The approach "inspecting all bits and keep 99% info" is surely safer. If the profile of bit information doesn't have close to zero info in the trailing bits, then this method will give more strict rounding (higher keepbit). Still, I think the method here in xbitinfo has the right idea, and finding a way to get better compression is important.

An alternative approach could be to inspect the bit information profile to find where information starts stabilizing in the trailing bits. This would cover the case of variables where bit information converges to a finite value (zero or non-zero). Some tests could be added to raise a flag if this constant value is suspiciously too high.

Even then, it would still leave some probably arbitrary values to determine, like: what is a considered a "small variation" of info that allows to define the plateau. It could be a certain % of the total bit information. Also, once you define a point where the plateau starts, you might find yourself in the same position as before, wanting to add one or two bits to keepbits just to be sure.
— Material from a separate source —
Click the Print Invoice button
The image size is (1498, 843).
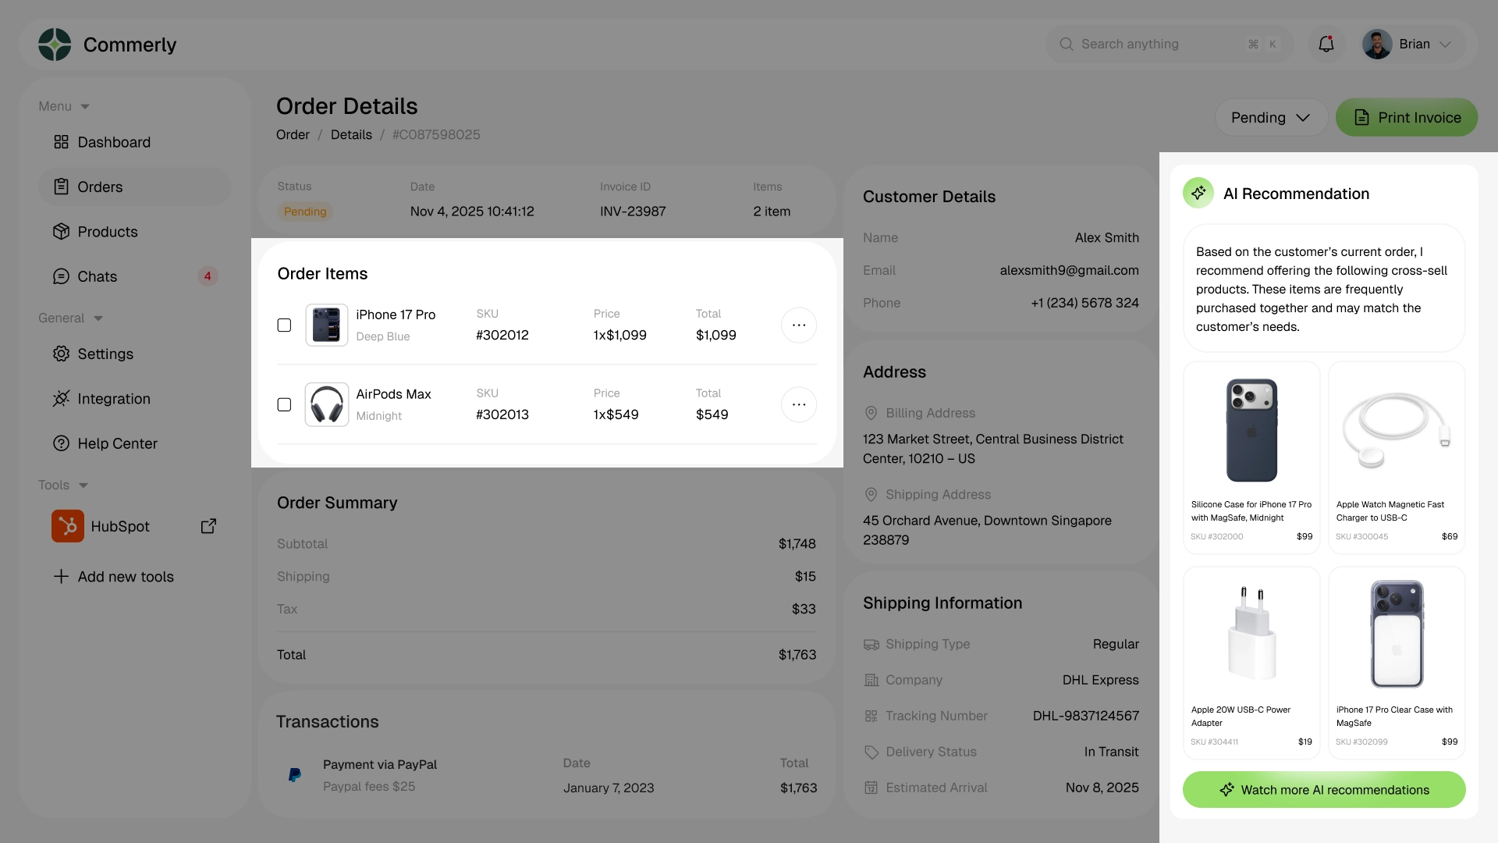[x=1407, y=117]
Here, the argument is geometric from the onset, so maybe it would be more acceptable in this case.

milankl commented 1 year ago

Just a note on artificial information (what we call it in the paper):

it can plateau, as you say, in which case you may want to define some reasonably high threshold and set all information below it to zero
but it can also increase (>0.1bit) in the last mantissa bits in which case you probably don't want to use the plateau approach because you then may also remove some small, but real, information in the exponent/first mantissa bits.
first thing I would always do is to check whether you can get hold of the same data set without any previous lossy compression: Quantization in another format than the one you are analysing the bitinformation in (e.g. linear packing vs float32) can cause artificial information.

It's an open problem how to distinguish between artificial and real information without prior knowledge. So if you come up with any ideas, feel free to communicate them.